## Prompt
Look through the records and copy each line with the string "right" in it.

## The data
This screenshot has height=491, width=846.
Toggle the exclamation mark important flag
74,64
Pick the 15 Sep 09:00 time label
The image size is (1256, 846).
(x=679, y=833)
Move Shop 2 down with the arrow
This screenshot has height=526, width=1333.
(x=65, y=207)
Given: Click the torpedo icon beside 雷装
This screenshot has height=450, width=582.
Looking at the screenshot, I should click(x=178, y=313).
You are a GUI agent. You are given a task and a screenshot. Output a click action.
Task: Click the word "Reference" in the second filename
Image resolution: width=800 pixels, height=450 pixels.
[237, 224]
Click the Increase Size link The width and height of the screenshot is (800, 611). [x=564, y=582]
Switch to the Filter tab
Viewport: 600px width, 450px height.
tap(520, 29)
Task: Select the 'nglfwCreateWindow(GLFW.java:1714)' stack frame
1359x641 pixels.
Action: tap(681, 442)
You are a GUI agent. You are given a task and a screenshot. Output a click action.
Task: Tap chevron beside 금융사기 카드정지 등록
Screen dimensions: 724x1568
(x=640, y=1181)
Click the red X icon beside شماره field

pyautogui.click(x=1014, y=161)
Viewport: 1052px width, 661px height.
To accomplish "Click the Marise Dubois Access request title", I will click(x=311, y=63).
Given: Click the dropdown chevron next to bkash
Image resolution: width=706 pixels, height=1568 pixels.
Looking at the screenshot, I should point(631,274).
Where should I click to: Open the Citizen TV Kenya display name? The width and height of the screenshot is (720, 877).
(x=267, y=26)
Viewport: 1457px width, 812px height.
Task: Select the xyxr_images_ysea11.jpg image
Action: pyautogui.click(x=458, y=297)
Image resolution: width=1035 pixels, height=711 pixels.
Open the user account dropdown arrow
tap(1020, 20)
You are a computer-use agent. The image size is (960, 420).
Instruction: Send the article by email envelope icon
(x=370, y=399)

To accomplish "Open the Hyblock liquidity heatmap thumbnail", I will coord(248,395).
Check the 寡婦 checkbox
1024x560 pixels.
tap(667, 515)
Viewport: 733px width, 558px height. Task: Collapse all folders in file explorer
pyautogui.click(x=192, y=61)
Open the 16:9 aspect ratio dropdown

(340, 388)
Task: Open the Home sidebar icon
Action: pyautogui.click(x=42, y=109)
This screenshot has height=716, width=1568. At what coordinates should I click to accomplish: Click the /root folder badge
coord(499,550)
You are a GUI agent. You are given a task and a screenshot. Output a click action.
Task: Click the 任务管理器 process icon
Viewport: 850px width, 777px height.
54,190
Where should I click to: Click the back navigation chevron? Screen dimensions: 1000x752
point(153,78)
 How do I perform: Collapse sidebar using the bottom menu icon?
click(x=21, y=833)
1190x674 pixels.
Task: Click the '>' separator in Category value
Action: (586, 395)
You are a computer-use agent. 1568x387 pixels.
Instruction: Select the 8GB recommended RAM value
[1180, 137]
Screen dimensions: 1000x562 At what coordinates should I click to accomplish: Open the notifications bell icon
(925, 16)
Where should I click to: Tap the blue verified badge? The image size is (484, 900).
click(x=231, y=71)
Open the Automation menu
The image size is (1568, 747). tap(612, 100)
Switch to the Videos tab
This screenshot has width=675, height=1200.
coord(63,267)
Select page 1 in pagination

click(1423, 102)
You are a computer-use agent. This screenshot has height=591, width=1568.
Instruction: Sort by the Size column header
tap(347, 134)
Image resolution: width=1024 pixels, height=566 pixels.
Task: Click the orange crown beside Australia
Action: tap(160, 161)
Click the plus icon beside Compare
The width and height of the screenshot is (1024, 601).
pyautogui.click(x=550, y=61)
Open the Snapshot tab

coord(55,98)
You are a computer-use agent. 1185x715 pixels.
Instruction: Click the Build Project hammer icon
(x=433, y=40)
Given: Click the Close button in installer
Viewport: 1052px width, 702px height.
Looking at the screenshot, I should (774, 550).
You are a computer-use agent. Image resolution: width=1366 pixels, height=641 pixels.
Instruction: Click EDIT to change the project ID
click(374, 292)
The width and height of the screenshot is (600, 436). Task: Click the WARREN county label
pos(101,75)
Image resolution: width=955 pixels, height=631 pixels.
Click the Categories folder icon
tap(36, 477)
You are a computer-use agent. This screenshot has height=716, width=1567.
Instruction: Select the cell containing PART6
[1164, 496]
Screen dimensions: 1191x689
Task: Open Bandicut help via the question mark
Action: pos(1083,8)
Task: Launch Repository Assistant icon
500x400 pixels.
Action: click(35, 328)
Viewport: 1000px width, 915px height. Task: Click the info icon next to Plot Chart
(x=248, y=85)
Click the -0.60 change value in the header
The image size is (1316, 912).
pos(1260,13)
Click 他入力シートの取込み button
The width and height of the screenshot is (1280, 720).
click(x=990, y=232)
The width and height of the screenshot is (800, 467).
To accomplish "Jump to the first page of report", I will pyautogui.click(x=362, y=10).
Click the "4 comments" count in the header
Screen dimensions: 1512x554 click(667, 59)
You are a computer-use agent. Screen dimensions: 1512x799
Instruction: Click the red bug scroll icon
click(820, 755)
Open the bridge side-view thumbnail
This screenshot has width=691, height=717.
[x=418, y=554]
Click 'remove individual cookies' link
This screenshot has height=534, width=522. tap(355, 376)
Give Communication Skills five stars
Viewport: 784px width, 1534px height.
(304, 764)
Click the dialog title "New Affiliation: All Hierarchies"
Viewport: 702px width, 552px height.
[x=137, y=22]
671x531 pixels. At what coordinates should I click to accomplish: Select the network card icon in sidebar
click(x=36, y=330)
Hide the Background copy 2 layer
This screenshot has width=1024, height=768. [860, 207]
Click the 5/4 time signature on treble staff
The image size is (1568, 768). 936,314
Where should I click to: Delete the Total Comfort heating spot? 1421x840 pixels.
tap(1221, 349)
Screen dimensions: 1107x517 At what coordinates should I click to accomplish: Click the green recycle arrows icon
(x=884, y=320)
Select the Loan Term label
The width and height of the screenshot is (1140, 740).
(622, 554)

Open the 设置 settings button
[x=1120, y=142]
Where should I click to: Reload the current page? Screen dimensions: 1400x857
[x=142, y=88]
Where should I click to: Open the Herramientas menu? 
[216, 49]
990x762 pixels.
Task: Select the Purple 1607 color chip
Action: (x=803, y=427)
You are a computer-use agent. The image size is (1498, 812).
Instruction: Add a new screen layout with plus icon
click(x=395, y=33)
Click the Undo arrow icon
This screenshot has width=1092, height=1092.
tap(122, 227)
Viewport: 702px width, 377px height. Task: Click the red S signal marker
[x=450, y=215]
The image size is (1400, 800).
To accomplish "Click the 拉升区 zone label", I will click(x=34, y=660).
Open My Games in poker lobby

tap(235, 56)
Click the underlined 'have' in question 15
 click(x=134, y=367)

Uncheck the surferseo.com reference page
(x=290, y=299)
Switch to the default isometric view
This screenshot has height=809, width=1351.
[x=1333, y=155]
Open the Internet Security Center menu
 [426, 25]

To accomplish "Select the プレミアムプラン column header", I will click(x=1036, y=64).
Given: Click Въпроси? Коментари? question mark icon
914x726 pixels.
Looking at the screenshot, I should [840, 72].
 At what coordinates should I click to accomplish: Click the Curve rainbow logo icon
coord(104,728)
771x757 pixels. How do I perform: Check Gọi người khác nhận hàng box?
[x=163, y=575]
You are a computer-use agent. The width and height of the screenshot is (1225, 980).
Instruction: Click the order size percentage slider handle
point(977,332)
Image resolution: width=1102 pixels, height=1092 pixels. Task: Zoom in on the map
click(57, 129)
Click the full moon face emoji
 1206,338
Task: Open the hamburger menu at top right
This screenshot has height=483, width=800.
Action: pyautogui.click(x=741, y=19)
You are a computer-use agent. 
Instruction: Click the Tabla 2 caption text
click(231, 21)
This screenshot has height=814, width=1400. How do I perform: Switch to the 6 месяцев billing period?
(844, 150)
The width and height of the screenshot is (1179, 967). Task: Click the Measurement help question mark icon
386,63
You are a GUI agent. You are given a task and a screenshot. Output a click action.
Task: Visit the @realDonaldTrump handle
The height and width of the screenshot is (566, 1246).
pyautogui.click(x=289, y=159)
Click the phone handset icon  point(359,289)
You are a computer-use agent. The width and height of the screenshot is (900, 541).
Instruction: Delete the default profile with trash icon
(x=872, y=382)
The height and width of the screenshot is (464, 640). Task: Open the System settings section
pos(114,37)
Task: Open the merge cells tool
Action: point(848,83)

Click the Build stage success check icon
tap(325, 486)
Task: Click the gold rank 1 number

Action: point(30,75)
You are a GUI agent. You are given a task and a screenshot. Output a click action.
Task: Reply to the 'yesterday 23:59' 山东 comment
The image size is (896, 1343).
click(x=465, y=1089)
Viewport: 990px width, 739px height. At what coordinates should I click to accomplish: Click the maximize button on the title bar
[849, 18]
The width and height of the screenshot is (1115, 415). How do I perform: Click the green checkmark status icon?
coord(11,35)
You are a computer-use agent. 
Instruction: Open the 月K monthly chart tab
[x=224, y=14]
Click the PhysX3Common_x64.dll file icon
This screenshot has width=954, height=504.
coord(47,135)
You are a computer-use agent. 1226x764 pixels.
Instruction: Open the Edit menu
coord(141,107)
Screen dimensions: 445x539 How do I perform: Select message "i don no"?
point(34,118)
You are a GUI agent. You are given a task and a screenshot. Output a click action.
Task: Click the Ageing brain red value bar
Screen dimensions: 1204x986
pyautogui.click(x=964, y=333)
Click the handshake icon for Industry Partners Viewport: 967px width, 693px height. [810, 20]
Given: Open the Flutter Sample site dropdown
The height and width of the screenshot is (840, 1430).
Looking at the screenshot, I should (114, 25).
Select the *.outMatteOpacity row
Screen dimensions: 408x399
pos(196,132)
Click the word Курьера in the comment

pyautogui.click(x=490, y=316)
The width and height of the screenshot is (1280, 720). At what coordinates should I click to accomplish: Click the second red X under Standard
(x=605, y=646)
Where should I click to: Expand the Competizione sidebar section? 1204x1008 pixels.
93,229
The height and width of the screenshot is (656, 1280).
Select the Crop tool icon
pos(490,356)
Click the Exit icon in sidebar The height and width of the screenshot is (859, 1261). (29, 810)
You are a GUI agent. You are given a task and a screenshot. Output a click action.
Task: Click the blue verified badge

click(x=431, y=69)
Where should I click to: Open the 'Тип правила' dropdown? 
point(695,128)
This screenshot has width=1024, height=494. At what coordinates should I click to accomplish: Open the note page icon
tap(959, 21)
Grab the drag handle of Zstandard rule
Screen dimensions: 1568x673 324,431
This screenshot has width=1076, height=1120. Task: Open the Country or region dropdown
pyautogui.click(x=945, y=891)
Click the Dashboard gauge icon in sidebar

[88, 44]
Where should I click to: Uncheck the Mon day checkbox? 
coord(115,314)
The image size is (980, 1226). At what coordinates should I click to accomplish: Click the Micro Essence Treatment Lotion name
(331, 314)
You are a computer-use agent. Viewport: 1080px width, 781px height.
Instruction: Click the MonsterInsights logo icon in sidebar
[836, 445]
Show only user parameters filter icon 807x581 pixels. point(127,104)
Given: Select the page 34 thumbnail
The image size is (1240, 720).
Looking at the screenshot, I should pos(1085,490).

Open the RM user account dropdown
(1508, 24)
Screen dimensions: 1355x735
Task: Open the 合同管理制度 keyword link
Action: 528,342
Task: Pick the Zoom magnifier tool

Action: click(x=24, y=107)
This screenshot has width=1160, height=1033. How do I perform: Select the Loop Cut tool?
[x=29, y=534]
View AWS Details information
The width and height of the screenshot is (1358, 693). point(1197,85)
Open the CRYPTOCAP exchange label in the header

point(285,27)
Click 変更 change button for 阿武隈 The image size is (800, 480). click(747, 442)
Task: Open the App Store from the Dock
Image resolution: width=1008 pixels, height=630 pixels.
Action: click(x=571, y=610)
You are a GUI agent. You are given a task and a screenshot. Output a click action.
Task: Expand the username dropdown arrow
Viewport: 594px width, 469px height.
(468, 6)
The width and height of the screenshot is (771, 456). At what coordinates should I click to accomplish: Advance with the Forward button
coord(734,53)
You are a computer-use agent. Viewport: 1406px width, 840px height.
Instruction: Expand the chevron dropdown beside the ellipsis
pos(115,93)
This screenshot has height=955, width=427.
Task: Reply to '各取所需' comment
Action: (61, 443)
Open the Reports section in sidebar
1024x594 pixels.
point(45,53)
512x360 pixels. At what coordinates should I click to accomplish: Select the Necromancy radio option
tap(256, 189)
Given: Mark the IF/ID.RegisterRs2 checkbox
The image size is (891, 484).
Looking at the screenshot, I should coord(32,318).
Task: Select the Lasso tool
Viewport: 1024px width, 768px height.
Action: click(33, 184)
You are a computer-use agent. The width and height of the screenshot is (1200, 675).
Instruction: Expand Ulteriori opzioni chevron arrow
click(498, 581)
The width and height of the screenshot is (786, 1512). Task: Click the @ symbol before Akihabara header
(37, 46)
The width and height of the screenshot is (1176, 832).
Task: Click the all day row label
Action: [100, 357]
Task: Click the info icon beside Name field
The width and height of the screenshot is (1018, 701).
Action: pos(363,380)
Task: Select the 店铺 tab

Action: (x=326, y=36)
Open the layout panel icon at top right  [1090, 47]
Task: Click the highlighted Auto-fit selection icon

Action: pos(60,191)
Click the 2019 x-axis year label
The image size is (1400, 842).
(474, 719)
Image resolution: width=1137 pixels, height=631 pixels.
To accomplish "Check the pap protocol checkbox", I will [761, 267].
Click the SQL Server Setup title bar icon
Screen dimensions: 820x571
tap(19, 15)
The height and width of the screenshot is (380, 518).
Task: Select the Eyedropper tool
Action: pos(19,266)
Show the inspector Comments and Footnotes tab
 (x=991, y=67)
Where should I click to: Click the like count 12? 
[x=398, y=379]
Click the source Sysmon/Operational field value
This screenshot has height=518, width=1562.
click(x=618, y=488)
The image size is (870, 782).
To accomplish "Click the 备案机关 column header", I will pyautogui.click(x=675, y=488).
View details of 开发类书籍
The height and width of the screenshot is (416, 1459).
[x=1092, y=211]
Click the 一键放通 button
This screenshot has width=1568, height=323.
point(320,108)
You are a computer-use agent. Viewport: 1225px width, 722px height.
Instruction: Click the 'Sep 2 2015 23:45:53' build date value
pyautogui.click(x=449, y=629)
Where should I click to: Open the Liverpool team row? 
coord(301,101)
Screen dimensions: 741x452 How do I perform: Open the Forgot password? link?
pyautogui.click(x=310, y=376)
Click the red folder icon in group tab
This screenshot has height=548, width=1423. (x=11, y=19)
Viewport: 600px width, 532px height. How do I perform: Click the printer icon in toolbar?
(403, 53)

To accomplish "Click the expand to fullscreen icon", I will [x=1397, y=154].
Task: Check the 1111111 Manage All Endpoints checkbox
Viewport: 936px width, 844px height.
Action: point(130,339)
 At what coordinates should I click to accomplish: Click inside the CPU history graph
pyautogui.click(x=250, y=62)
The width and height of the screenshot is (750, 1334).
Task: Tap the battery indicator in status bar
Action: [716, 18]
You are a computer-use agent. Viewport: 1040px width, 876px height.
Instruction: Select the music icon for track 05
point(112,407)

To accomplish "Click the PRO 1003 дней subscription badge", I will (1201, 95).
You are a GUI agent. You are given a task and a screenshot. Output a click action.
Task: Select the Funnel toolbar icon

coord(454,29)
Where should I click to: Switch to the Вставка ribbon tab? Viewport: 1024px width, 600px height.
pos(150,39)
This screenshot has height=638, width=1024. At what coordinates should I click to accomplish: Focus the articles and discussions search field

## Exercise solution
Task: Open the hamburger menu at top right
Open the layout panel icon at top right  [1090, 47]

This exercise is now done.